Save Money with Alternative Heating & Cooling Options
A swamp cooler or “evaporative cooler” functions similarly to a conventional air conditioner, but at a fraction of the price. Swamp coolers operate on less than a quarter of the electricity of a regular air conditioning system and cool the air by blowing air through wet pads. Because these appliances blow slightly humidified air into the home, these are only suitable for climates that are relatively dry.
Wood has been used as a heating fuel since antiquity, and there are a variety of wood-burning fireplaces and stoves on the market today. Although wood can be used as a primary heat source, wood is best used as a supplement to existing central heating systems. If you have access to inexpensive or free wood, installing a wood-burning stove can dramatically reduce your energy bill.

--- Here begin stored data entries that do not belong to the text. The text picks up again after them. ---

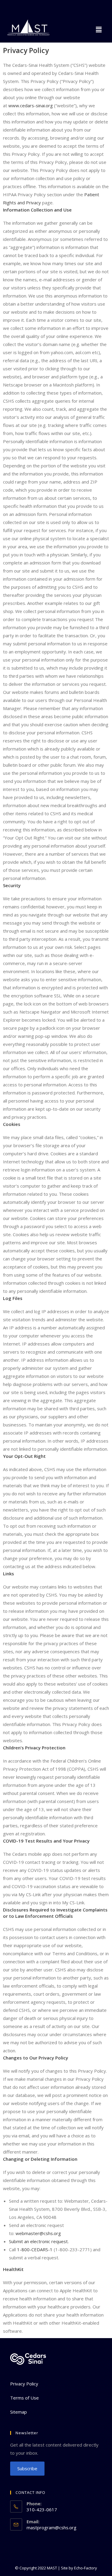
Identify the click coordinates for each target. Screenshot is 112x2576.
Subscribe (27, 2468)
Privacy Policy (24, 2384)
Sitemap (18, 2412)
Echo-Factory (85, 2568)
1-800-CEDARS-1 (35, 2249)
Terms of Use (24, 2398)
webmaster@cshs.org (38, 2233)
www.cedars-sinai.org (30, 105)
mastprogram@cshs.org (51, 2527)
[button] (99, 29)
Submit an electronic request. (39, 2241)
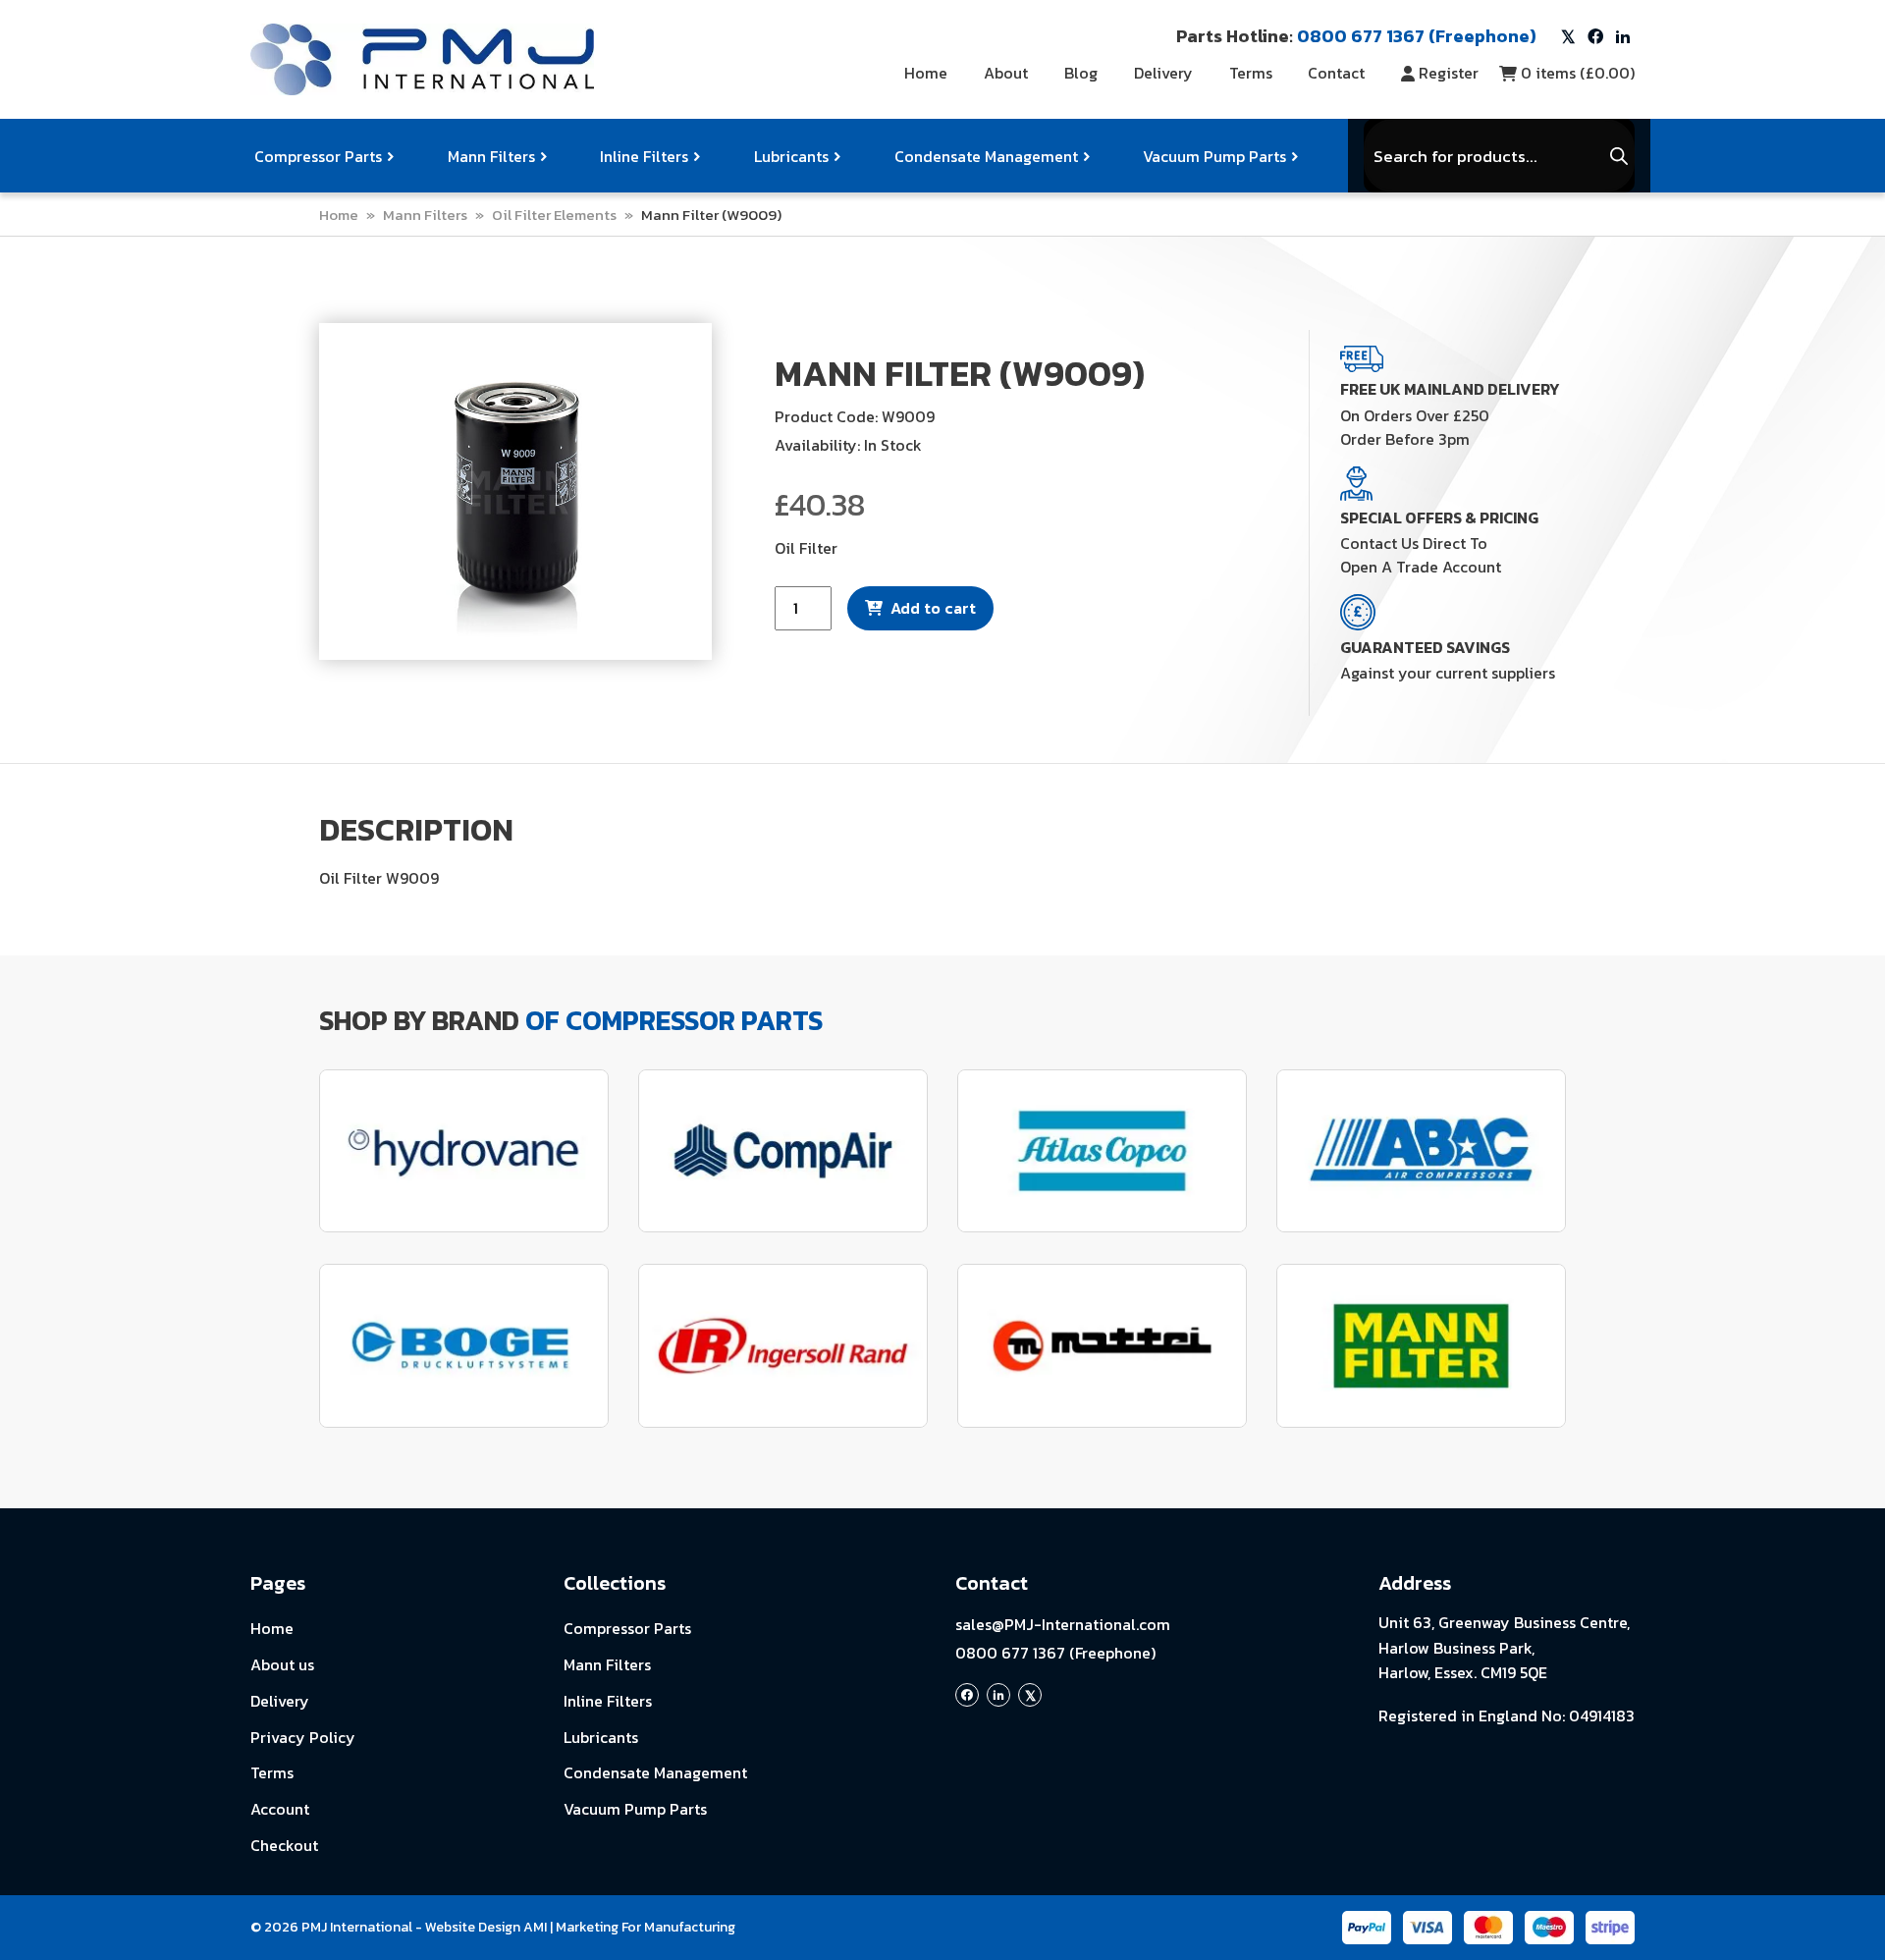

Burning wood in an older fireplace is not practical, as the wood burns uncontrollably and inefficiently, with 90% of the heat energy produced going up the flue and producing copious amounts of smoke. In addition, heat that is generated through a fireplace leaks through windows and allows for drafts.
Standalone Wood Furnaces
The popularity of exterior wood furnaces continues to increase. These units consist of a small building that sits outside of a house that contains a wood-burning stove. This stove heats water that is then pumped into the house through underground pipes, with the pipes then traveling to a conventional air handler. These systems are advantageous because they use logs that do not require cutting or splitting, and they need to be fueled only once or twice a day.
Corn stoves are popular alternatives in areas where field corn is abundant and inexpensive. Corn stoves have a hopper on top or on the side into which bags or bushels of corn are deposited. An auger controlled by a thermostat then shuffles the corn into a firebox, where an intense fire combusts the corn and turns it into heat that is moved around the room by a small fan.
Masonry heaters burn wood in an enclosed firebox and the combustion gases travel through a maze of masonry passages where they release their heat. While many of these heaters are ornate and can be considered works of art, these are often large and expensive, and a room or an entire area in a home is usually designed around a masonry heater.
While these cooling and heating methods require an initial investment, they can still help keep your energy costs down and provide comfort for you and your family.